▸ EXERCISE DETAILS
Return the items verbatim, from the line containing "The width and height of the screenshot is (1568, 716)." through the line containing "Action: (x=280, y=399)", and nothing else.

▸ EXERCISE INPUT
- - -
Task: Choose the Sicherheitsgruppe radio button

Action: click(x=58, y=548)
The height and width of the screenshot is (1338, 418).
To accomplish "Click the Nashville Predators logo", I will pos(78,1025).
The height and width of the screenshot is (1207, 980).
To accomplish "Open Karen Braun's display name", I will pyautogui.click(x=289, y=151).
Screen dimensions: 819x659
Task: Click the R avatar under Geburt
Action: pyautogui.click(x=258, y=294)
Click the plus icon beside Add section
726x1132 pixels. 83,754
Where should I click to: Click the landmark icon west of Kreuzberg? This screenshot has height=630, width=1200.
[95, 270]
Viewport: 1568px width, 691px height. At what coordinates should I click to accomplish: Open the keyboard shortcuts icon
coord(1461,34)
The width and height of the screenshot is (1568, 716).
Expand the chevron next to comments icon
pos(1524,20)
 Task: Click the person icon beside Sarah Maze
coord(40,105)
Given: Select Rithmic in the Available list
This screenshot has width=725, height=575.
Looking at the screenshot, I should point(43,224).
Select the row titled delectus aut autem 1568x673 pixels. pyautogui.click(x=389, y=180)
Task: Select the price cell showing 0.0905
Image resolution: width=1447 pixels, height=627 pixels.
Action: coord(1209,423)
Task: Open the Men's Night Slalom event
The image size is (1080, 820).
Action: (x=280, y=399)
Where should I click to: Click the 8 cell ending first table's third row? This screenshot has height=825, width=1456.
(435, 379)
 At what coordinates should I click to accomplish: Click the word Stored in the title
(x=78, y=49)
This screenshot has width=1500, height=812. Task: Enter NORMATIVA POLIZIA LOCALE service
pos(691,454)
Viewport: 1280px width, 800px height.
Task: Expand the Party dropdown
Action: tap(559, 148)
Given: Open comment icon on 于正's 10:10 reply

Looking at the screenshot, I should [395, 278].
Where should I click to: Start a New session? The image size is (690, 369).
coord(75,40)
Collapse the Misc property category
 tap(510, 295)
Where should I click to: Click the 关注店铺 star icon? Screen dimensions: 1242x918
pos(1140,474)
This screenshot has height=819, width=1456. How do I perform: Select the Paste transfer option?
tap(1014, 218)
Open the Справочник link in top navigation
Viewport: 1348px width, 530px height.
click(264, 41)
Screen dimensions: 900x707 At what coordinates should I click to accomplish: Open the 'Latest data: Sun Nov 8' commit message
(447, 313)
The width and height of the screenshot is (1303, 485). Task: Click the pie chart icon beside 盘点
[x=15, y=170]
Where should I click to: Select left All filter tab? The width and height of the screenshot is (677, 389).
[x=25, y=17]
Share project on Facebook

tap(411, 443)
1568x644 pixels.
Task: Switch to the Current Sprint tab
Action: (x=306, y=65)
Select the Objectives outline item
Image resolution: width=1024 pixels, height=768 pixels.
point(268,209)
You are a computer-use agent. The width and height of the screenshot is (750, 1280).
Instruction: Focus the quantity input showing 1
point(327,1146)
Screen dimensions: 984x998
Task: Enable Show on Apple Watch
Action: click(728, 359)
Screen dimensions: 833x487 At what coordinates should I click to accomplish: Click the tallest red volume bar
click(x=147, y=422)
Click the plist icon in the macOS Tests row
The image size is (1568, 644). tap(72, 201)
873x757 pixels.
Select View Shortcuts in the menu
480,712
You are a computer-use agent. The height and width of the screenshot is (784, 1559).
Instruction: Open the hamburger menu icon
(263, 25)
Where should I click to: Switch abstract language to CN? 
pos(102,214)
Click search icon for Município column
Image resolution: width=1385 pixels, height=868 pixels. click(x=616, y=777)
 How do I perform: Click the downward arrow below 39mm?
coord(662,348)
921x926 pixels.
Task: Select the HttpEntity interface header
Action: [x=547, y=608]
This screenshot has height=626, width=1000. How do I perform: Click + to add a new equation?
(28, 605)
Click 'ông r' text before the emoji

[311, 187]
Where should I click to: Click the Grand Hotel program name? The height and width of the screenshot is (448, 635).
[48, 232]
- - -
▸ FULL OUTPUT
The width and height of the screenshot is (1568, 716).
Expand the chevron next to comments icon
pos(1524,20)
 Task: Click the person icon beside Sarah Maze
coord(40,105)
Given: Select Rithmic in the Available list
This screenshot has width=725, height=575.
Looking at the screenshot, I should point(43,224).
Select the row titled delectus aut autem 1568x673 pixels. pyautogui.click(x=389, y=180)
Task: Select the price cell showing 0.0905
Image resolution: width=1447 pixels, height=627 pixels.
Action: coord(1209,423)
Task: Open the Men's Night Slalom event
The image size is (1080, 820).
Action: (x=280, y=399)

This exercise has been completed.